ベテルギウス 2011 12 11

書名 ベテルギウスの超新星爆発
著者 野本 陽代  幻冬舎新書

 ベテルギウスという星は、オリオン座の一等星(変光星)で、
日本では、今の時期は、ちょうど見やすい時期でしょう。
 オリオン座自体が、冬の星座の中で、
最も目立つ星座と言えますので、
誰でも見つけることができるでしょう。
 昨日は、日本では、天頂付近で、皆既月食が見られ、
その南側では、大きく燦然とオリオン座が輝いていましたので、
多くの人が目にしたかもしれません。
 さて、書評に入ります。
以下は、引用です。
「オリオン座の一等星ベテルギウスに爆発の兆候。
2012年にも爆発か」
 2011年1月、そんな衝撃的なニュースが流れました。
地球から約640光年と比較的近い距離にあるベテルギウス。
そのベテルギウスが爆発したら、満月と同じくらいの明るさになると言われています。
 ベテルギウスは赤色超巨星に分類される赤く大きな星です。
質量は太陽の約20倍、直径は太陽の約1000倍もあります。
(以上、引用)
 「これは、史上最大の天文ショーが見られる。
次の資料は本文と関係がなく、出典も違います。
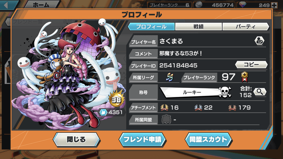283x159 pixels.
Task: Click the gold player rank medal icon
Action: (x=244, y=77)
楽しみ」と喜んではいけません。
もし、ベテルギウスが爆発したら、
地球には、膨大な量の放射線が届くでしょう。
最初は、ニュートリノが観測され、その後、ガンマ線がやってくるでしょう。
 ただし、最近のNASAの研究では、
超新星爆発におけるガンマ線の放出には、
恒星の自転軸から2度の範囲の指向性があり、
地球は、その方向から外れていますので、
ガンマ線バーストが地球を直撃する可能性はないでしょう。
 「これで、一件落着。やれやれ、ほっとした」とはならないかもしれません。
もし、ガンマ線バーストの方向に、他の惑星があったら、大きな問題です。
その惑星に住む知的生命体を地球に避難(移住)させる必要があるかもしれません。
 アメリカは国土が広く、バブル経済の崩壊で、
土地が余っているので、最適でしょう。
(この段落は、SFですので、気にしないでください)
 昔、「シリウスBの墜落」という想定を科学雑誌で読んだことがあります。
シリウスという星は、おおいぬ座アルファ星で、
全天で(夜空で)最も明るい星ですが、
実は、シリウスは、シリウスAとシリウスBから構成される連星です。
シリウスBは、非常に小さな星で、白色矮星ですので、
小さな望遠鏡では見ることができません。
 ただし、小さいといっても、白色矮星ですので、
質量は、非常に大きなものです。
シリウスBは、太陽と同じくらいの質量があるにもかかわらず、
その半径は、地球の二倍ほどしかありません。
 そのシリウスBが、シリウスAに落ちたら、どうなるか。
そういうシミュレーションが科学雑誌に掲載されていたことがあります。
 ベテルギウスは、地球から約640光年ありますが、
シリウスは、地球からは、なんと8.6光年です。
これは、隣近所といえる近さでしょう。
 地球に近いシリウスで、このような異変が起きた場合、
地球には、まず膨大な量のニュートリノがやってくるでしょう。
もしかしたら、夜の海がニュートリノの影響で光輝くかもしれません。
それでも、地球は、ガンマ線の影響は避けられるでしょう。
 問題は、シリウスの近くにある惑星です。
この惑星に住む知的生命体は、どこに避難するか。
やはり、アメリカでしょうか。
アメリカは、自由の国です。
当然、宇宙人にとっても、自由の国であるはずです。
(この段落は、SFですので、気にしないでください)
 さて、話が脱線しましたが、
この本は、最後まで、飽きないで読めるという点で、
著者には、文才があると思います。
いや、教師としての才能があると思います。
最初は、興味本位のテーマで入って、
いつの間にか、しっかり天文学の基礎を身に付けられるという本です。
このような授業が行われれば、科学者の卵が、たくさん誕生するでしょう。
 アメリカは、バブル経済の崩壊で、
経済的には、焼け野原になってしまいましたが、
広大な国土に肥沃な大地、美しい自然があります。
しかも、自由の国です。
その上、移民に寛容な国です。
これは、極めて魅力的な不動産と言えるでしょう。
 もっとも宇宙から見れば、地球は公転していますので、
「不動産」ではなく、「動産」に見えるかもしれませんが・・・・・。